While the EU recognises that “more continuous and more intimate political dialogue” is necessary to “tackle the sources of instability and conflict” in the Southern Neighbourhood, the section in the new ENP strategy on “Partnership for Democracy and Shared Prosperity in the Southern Mediterranean” (originally launched by Ashton and Commission President Barroso on 8 March 2011 in response to the “Arab Spring”) is rather silent on political and security cooperation in this respect, as is the “Dialogue for migration, mobility and security with the Southern Mediterranean Countries” (released on 24 May 2011). It thus remains unclear how the EU will translate is aspirations for more security and stability into the fast-changing reality of the Southern Neighbourhood. How can we explain this?

There are a number of problems that have beset the ENP from the very start:

First, member states still find it hard to speak with a common voice on foreign and security policy matters, they are often divided among themselves, and rifts also frequently emerge between member states and the EU institutions, and among EU institutions. Policy on the Israeli-Palestinian conflict and more recently on Libya provides ample illustration for that.

Second, the EU’s (and its member states’) internal security agenda often dominates, thus privileging the treatment of symptoms (organised crime, terrorism, illegal migration) over a more comprehensive approach to their causes.

Third, EU capacity to develop and implement an effective security and conflict resolution policy remains underdeveloped, especially as far as human resources are concerned-in the institutions in Brussels and in the delegations on the ground.

More fundamentally perhaps, however, the EU seems to have “bought” too much of its own narrative about the all-persuasive power and cure of democracy and economic development as sufficiently effective substitutes for a more strategic and powerful security and conflict resolution policy.

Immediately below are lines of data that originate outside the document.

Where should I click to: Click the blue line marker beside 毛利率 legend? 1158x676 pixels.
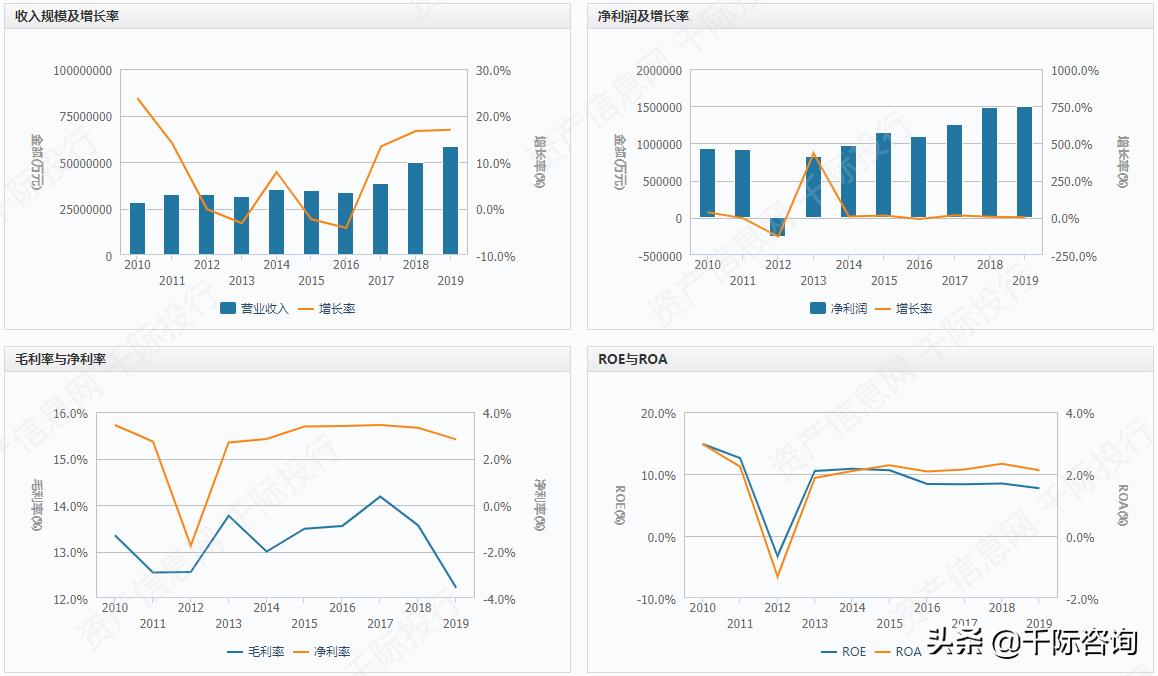click(236, 652)
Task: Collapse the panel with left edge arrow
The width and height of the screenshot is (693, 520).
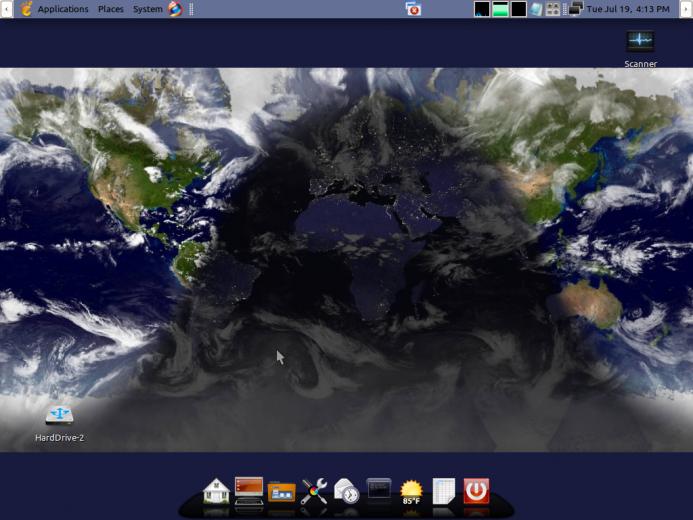Action: click(6, 9)
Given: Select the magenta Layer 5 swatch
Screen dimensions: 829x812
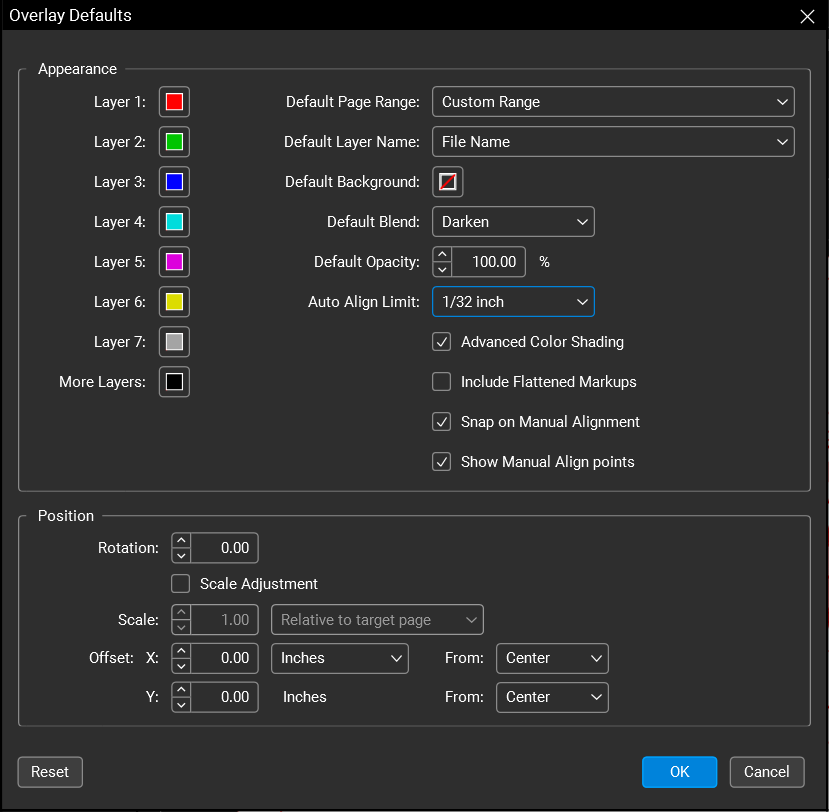Looking at the screenshot, I should [x=174, y=262].
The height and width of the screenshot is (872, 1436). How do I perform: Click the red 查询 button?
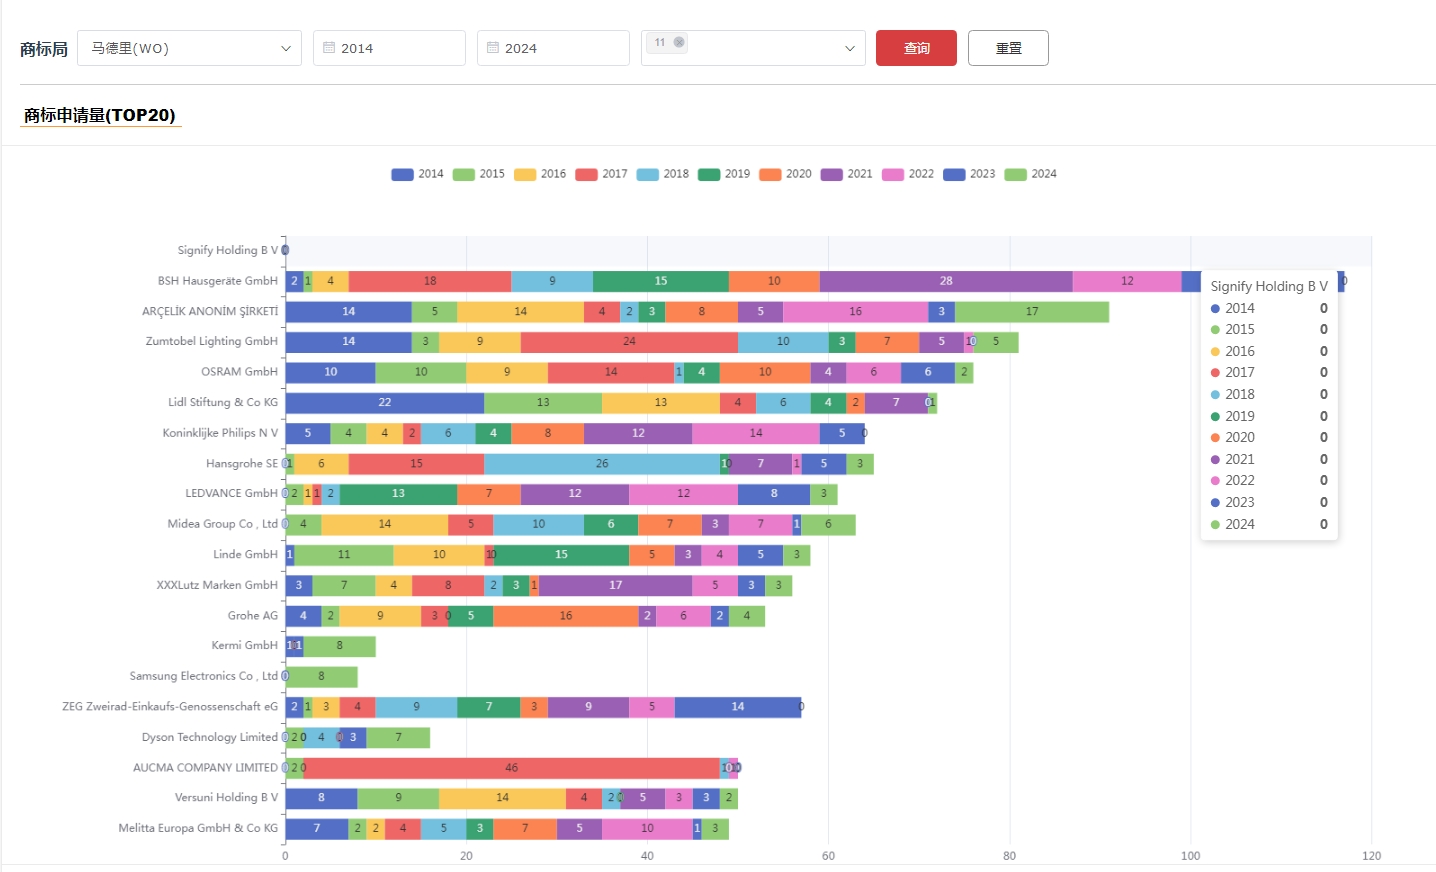tap(916, 48)
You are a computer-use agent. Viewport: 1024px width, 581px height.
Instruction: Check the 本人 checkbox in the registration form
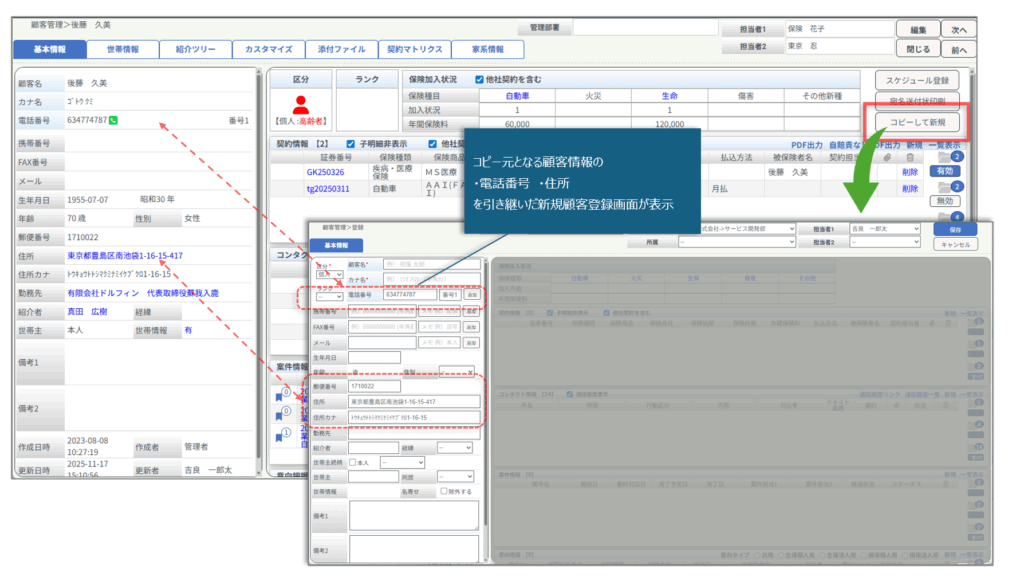pos(353,462)
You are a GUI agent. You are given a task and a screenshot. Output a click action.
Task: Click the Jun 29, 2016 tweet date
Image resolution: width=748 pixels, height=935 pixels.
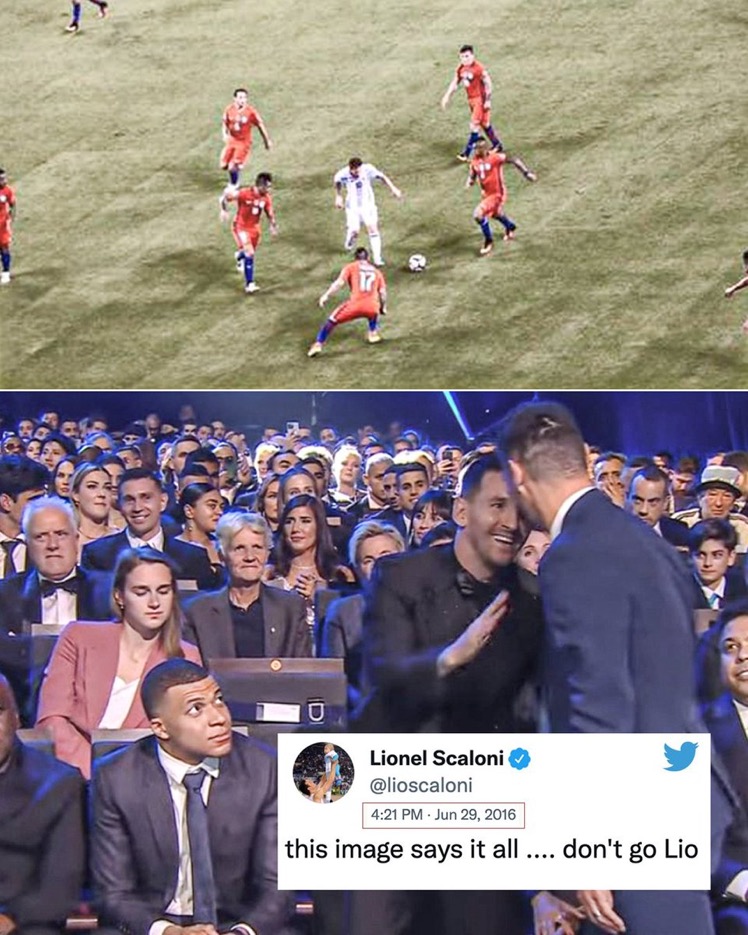(x=475, y=815)
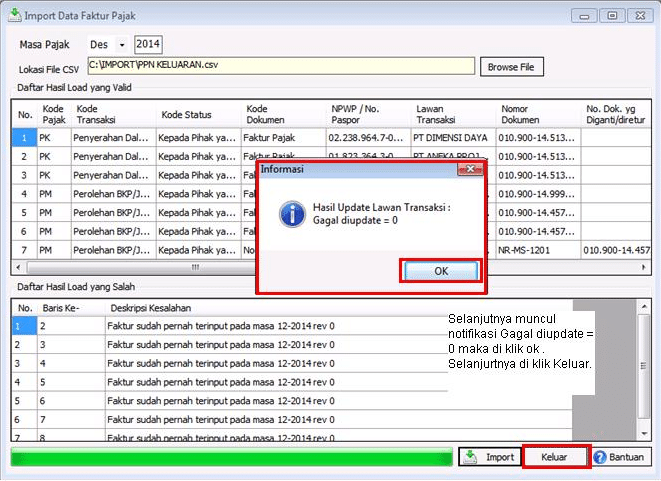Image resolution: width=661 pixels, height=481 pixels.
Task: Click the Deskripsi Kesalahan column header
Action: pos(150,307)
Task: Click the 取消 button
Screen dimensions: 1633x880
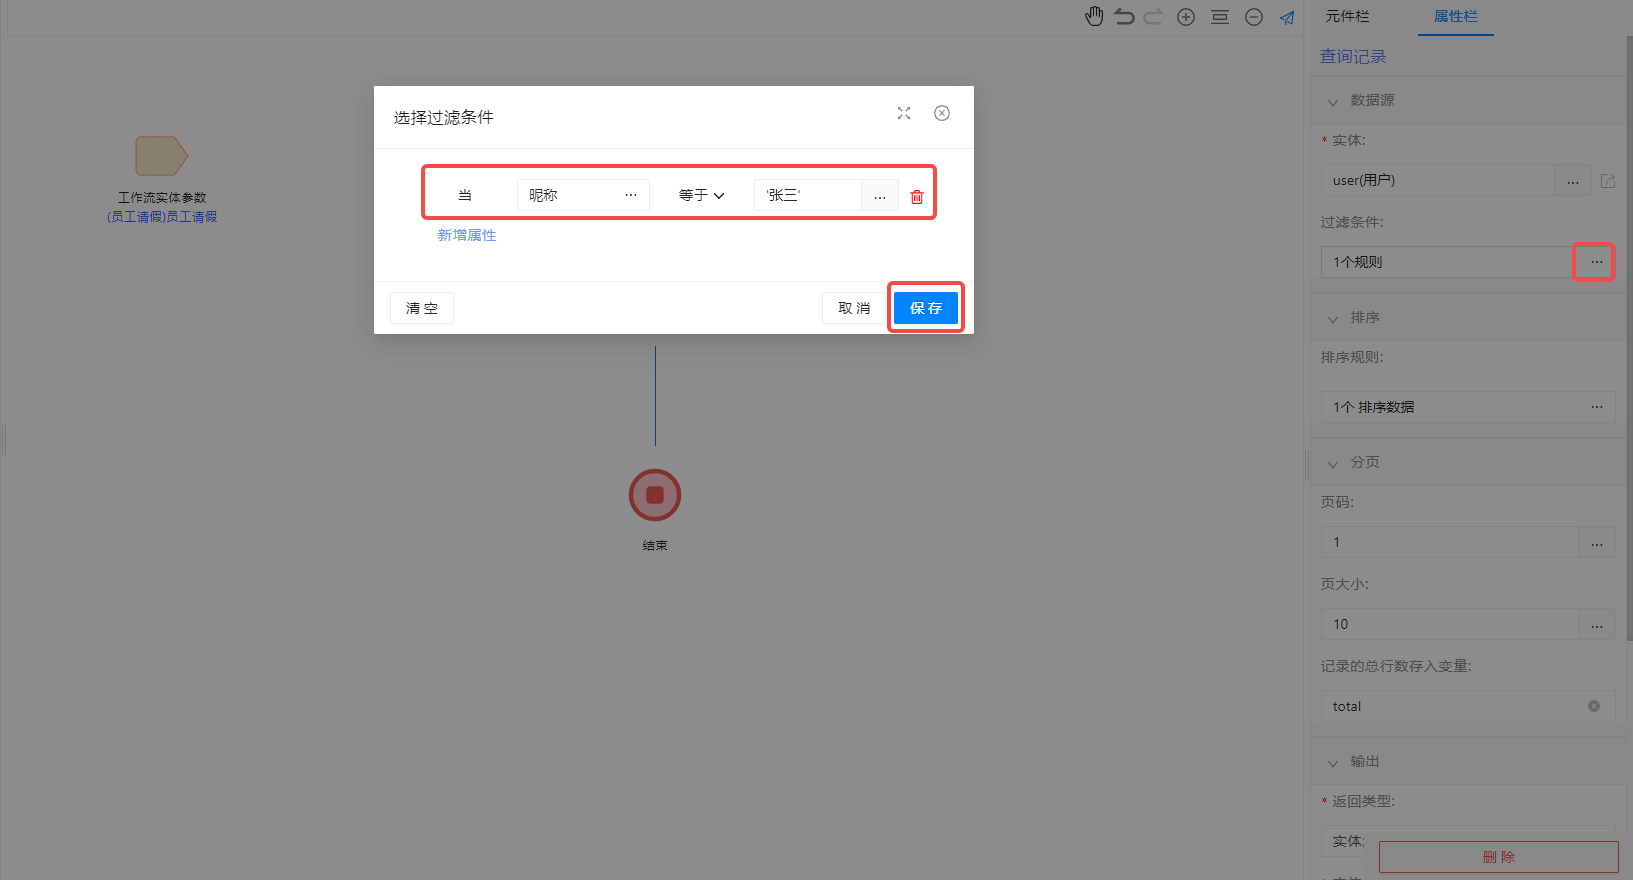Action: pyautogui.click(x=854, y=308)
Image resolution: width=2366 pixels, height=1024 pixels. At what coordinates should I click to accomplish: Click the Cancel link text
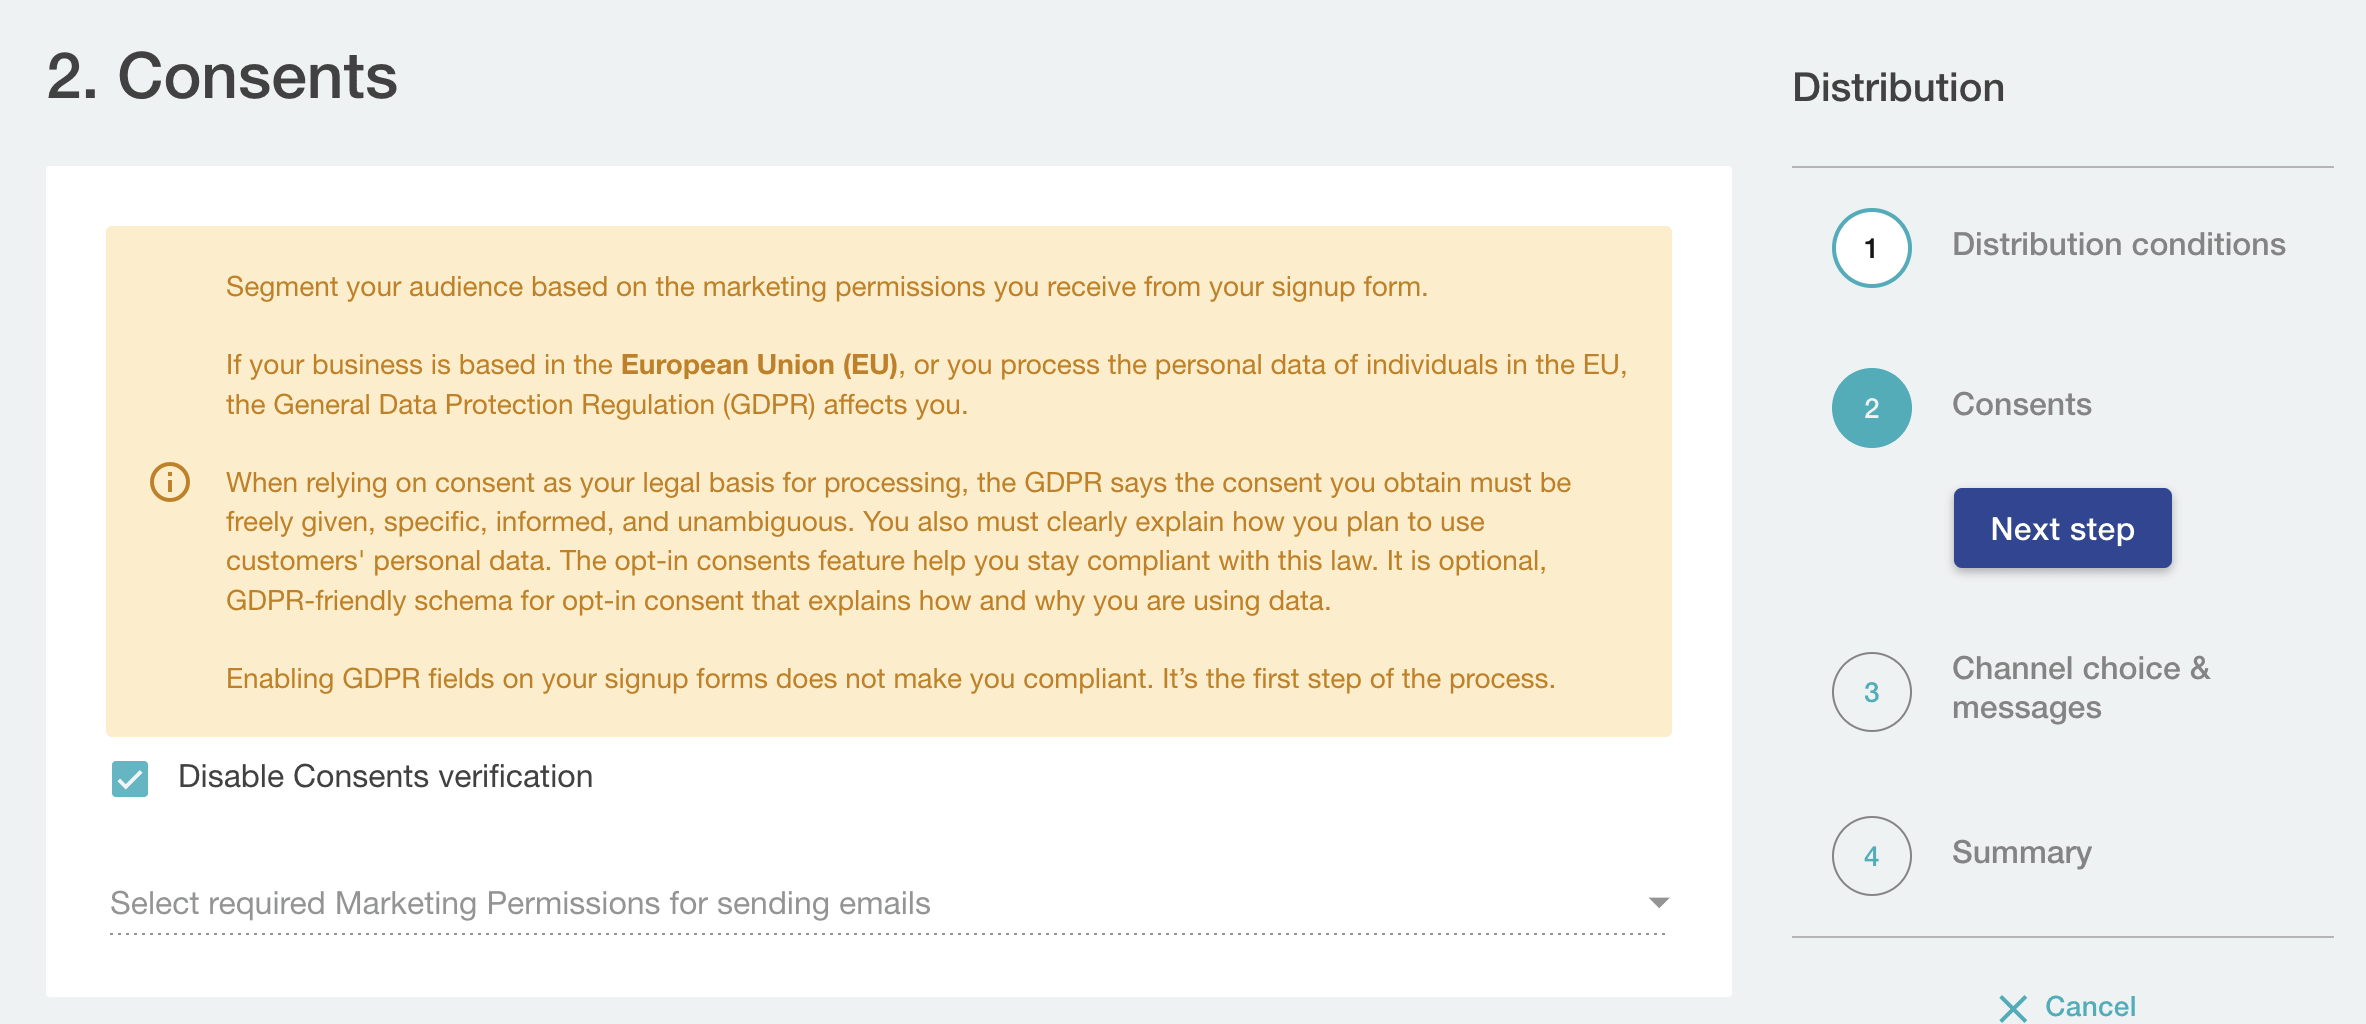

To the credit of the Union, the stronger emphasis on conditionality indicates that democracy and economic development will not always be readily embraced by everyone in the neighbourhood. The jury is still out on whether tougher conditionality can deliver the reforms that the EU, correctly, believes to be necessary to tackle not only the symptoms but also the root causes of conflict and instability. It may not work in every case, but even it works in only a few countries in the Southern Neighbourhood, this would be much needed, significant and welcome progress.